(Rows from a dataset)
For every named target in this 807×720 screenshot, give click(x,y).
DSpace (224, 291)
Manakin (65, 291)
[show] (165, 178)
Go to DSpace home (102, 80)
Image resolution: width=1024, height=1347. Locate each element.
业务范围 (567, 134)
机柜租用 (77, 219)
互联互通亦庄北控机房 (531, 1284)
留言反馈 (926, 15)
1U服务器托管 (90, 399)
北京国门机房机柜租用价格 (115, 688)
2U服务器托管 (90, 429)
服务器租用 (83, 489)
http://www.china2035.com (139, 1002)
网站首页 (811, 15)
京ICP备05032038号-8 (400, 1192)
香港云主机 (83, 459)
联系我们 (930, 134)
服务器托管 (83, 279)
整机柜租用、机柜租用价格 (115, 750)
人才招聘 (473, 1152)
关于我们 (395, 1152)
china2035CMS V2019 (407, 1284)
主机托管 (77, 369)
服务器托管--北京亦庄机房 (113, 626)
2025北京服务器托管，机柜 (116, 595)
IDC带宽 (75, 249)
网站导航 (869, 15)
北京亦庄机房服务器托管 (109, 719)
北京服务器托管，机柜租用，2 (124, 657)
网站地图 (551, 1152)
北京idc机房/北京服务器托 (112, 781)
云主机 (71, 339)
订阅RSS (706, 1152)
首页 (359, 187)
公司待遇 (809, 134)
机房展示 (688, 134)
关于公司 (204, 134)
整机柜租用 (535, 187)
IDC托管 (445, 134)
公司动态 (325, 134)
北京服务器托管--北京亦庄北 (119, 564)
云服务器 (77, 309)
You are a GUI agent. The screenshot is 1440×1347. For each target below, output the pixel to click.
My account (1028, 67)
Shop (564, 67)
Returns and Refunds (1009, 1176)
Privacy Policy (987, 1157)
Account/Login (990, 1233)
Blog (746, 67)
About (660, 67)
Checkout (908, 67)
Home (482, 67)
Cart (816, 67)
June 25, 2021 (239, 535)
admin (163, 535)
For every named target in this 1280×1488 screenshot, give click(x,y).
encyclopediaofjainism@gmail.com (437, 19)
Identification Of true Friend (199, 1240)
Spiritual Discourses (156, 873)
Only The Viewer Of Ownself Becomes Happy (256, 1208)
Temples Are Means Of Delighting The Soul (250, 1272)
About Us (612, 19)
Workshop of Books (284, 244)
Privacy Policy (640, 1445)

- [Problem to solve]:
Can you edit the lines starting with the line that contains "网站导航 (869, 15)" and going on through the line that contains "云服务器 (77, 309)", replacing "服务器托管" with "主机托管" and changing nothing else? Give back only those lines.

- [Solution to the problem]:
网站导航 (869, 15)
北京亦庄机房主机托管 (109, 719)
北京主机托管，机柜租用，2 (124, 657)
网站地图 (551, 1152)
北京idc机房/北京服务器托 (112, 781)
云主机 (71, 339)
订阅RSS (706, 1152)
首页 (359, 187)
公司待遇 (809, 134)
机房展示 (688, 134)
关于公司 (204, 134)
整机柜租用 (535, 187)
IDC托管 (445, 134)
公司动态 (325, 134)
北京主机托管--北京亦庄北 (119, 564)
云服务器 (77, 309)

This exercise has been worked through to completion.